The following sections describe how to add a Global ID to the feature class in your portal's managed database, enable the feature class for archiving, and enable the sync capability on an existing service.

Alter the data in the managed database

When you publish a shapefile or CSV as a feature service in Portal for ArcGIS, a feature class is created in the managed database of your hosted ArcGIS Server. Similarly, when you publish a hosted feature service to your portal from ArcMap, all the feature layers are copied to the managed database. To enable the sync capability, Global IDs must be added to the feature classes in the managed database, and the feature classes must be enabled for archiving. This can only be done by the owner of the feature class. If you do not know the user name and password used for the hosted server's managed database, contact your portal administrator to prepare the data for you.

Steps:
  1. Determine what feature classes are in the hosted feature service for which you want to enable the sync capability.
    1. Start ArcCatalog and connect to your hosted server. You must make a publisher or administrator connection.
    2. Open the Hosted folder.
    3. Right-click your hosted feature service and click Service Workspaces.
    4. Click the Copied tab.

      The name of the feature class (or classes) that participate in your hosted feature service are listed here. Take note of the feature class names, as these are the feature classes you need to modify to enable sync capabilities.

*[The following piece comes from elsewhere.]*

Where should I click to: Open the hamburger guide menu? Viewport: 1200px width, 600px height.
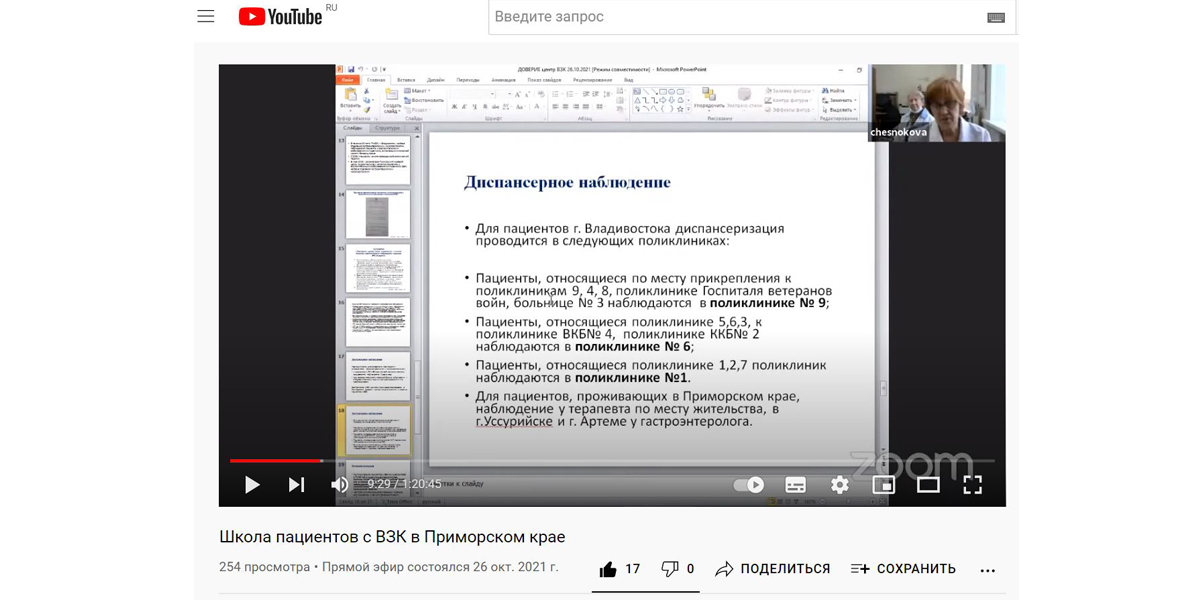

  2. In ArcCatalog, connect to the enterprise geodatabase that has been registered as your hosted server's managed database. Be sure to connect as the same user that was used when the geodatabase was registered with ArcGIS Server.
  3. Right-click the first feature class, point to Manage, and click Add Global IDs.
  4. Once Global IDs have been added, right-click the same feature class, point to Manage, and click Enable Archiving.
  5. Repeat the previous two steps for every feature class that participates in your hosted feature service.

Now you can enable the sync capability on the hosted feature service.

Enable the sync capability

Once the data is prepared, the owner of the hosted feature service can enable the sync capability to allow clients to download data from and synchronize data with the feature service.

Enable the sync capability from the item details page for the hosted feature service.

Steps:
  1. Sign in to your portal as the owner of the hosted feature service.
  2. Open the item details for the service (Features).
  3. Click Edit and scroll down to the Properties section of the page.
  4. Check the box next to Enable Sync (disconnected editing with synchronization).
  5. If you want to allow clients to edit the data they will download, check the box next to Enable editing and allow editors to, and choose what type of edits you want to allow.
    • Add, update, and delete features gives editors the most privileges of the three choices. Editors can add new features, move existing features, change existing attribute values, and delete existing features.
    • Update feature attributes only is useful when you want editors to enter attribute information for existing features without changing any feature geometry. For example, you might have a set of observation towers whose locations should not be allowed to change, but whose attributes may be updated regularly.
    • Add features only is useful if you want editors to report geographic information to you, but not delete or update existing features. For example, if you have an application that allows citizens to report graffiti so you can send a crew to investigate and remove it, you would want the citizens to add new locations but not remove or alter existing locations.
  6. Click Save to apply your changes.